Humains ou orcs, peu importait pour les elfes.
- Je ne parlais pas des elfes d’Irin, indiqua Elian qui savait que les archers avaient quitté la forêt, mais des dissidents. Eux auraient à y perdre puisqu’ils vivent parmi nous.
Brian observa Elian. Qu’elle puisse savoir qu’il existe des elfes des bois dissidents le surprenait au plus haut point. Il fallait être un expert en ce domaine pour être au courant.
- Les dissidents ne sont pas un peuple, répliqua Arthur. Ils n’ont pas d’autorité supérieure que nous pouvons contacter pour appeler à l’aide. Ils sont dispersés un peu partout sur notre territoire. Comment voulez-vous qu’on échange avec eux ?
- Je vais les contacter, annonça Elian. Je vais les rallier à notre cause.
- Vous allez… contacter les dissidents ? répéta Arthur abasourdi.
- Parce que tu connais des elfes dissidents ? s’exclama Brian.
- Oui, indiqua Elian sans préciser que Ceïlan, le meilleur ami de Brian, frère du roi d’Irin, était son contact et encore moins qu’il était le chef des dissidents.
Cette information lui avait été confiée et elle savait garder un secret.
- Voilà une petite comtesse pleine de ressources inattendues, annonça le chef des armées.
- Mon gendre, le prince Brian Eldwen, est notre ambassadeur auprès des elfes des bois. Il est inconcevable qu’une simple comtesse… commença le roi mais Elian le coupa.
- Ambassadeur auprès des elfes d’Irin, pas des dissidents.
Nul ne trouva à rétorquer à la réplique.
- Brian se rendra donc à Irin demander officiellement l’aide des elfes des bois d’Irin, annonça Arthur de Baladon. S’ils acceptent, tant mieux, cela ne nous fera que davantage d’alliés. S’ils refusent, cela nous donnera une carte à jouer plus tard.
- Le droit de refuser de les aider un jour, comprit Elian.
- Partez au plus vite, ordonna Arthur de Baladon, et rapportez-nous de bonnes nouvelles, s’il vous plaît. Que la lumière vous guide.

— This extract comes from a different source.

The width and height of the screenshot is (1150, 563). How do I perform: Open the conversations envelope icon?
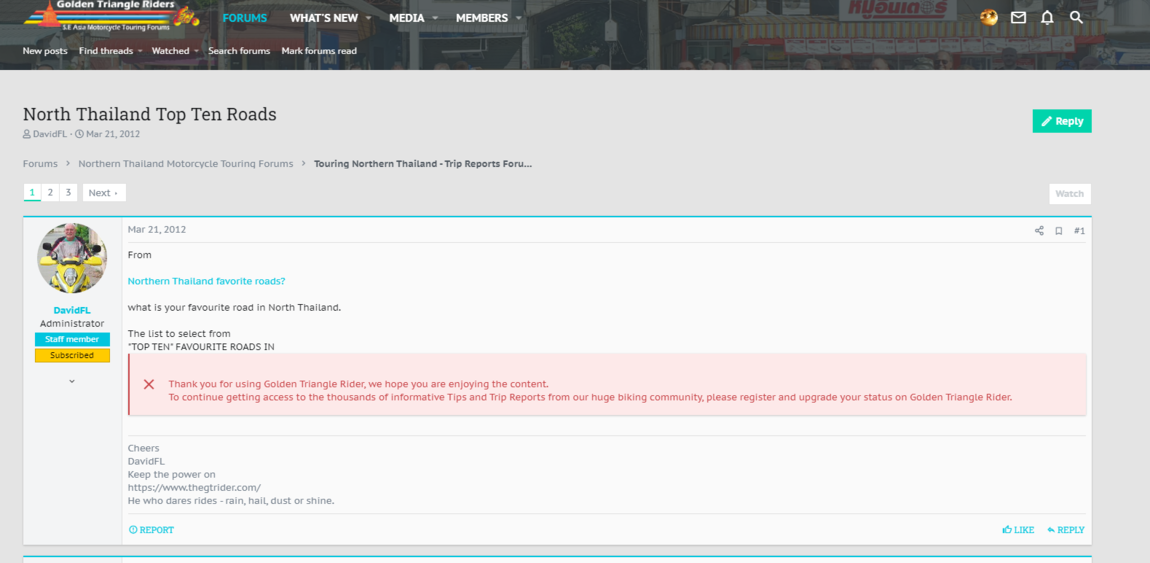pos(1018,18)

Elian partit immédiatement vers ses terres. C’était dans la trouée qu’elle comptait trouver celui qu’elle cherchait. Elle courut sans s’arrêter, sans prendre de repos. Elle arriva à bout de forces mais la forêt était différente. Son aura… Elle vivait, elle respirait, elle chantait. Les bois l’aidèrent à se fortifier, comme un souffle de vie provenant de partout autour d’elle. Elle se sentit bien, en accord avec elle-même, comme si un énorme poids venait de s’envoler de ses épaules. Un elfe des bois tomba devant elle depuis la canopée, apparemment sans mal.
- Je ne te connais pas, dit-il, surpris.
- Que la lune et le soleil guident tes pas. Je suis la comtesse Elian d’Anargh. Vous êtes sur mes terres, indiqua-t-elle.
- Je ne te connais pas, répéta-t-il.
- Nous ne nous sommes jamais rencontrés, indiqua Elian. Je cherche Ceïlan, le maître botaniste. Il est là je suppose ?
- Je ne sais pas, répondit l’elfe visiblement déconcerté.
- Demande aux autres dissidents de le chercher ! s’exclama Elian.
- Je n’ai rien à demander à personne, répliqua l’elfe.
Elian prit sur elle pour se calmer. Les dissidents étaient difficiles à gérer. Très individualistes, ils avaient quitté le groupe pour une vie de nomade solitaire en dehors de toute règle ou loi. Logique qu’ils refusent toute notion d’autorité.
- Tu es sur mes terres, indiqua Elian. Tu t’y trouves sans mon autorisation. Je peux tout aussi bien t’en chasser.
- Ceïlan m’avait dépeint une personne bien différente, gronda l’elfe avec désapprobation.
- Ceïlan m’avait aussi dépeint les dissidents différemment, assura Elian. Tu es parti parce que tu avais besoin d’air ou parce que le cul de Beïlan sur le trône te fait chier ?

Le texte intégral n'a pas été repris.